■ **What to do**
Below are the records. Retype exactly the lines between the lines holding "The height and" and "Open Mobility Center from the menu", inclusive.

■ **Available data**
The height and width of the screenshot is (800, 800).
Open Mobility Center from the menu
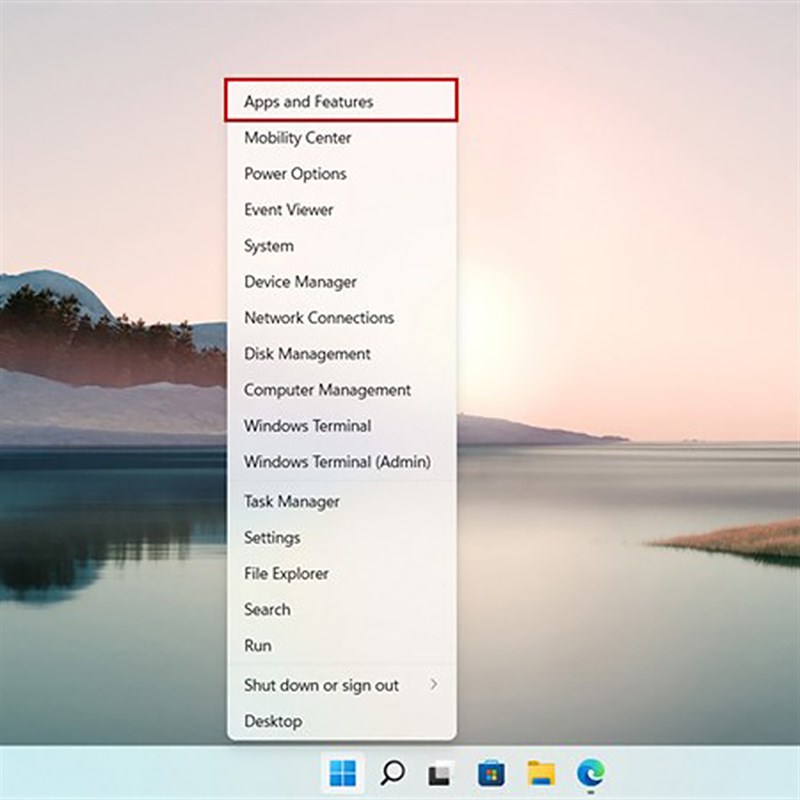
...
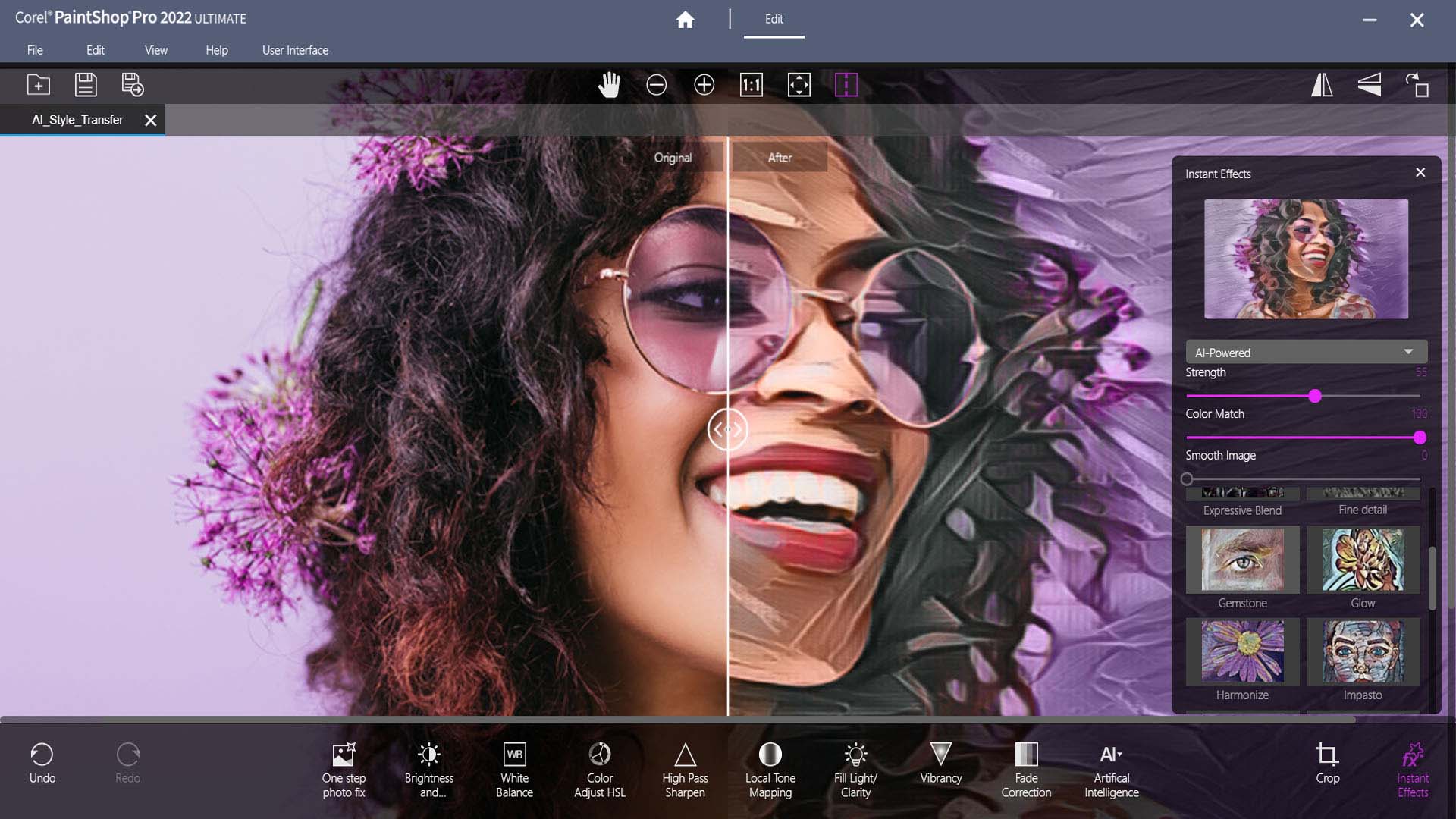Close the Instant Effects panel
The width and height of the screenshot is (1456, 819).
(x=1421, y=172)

■ **Written solution**
The height and width of the screenshot is (800, 800).
Open Mobility Center from the menu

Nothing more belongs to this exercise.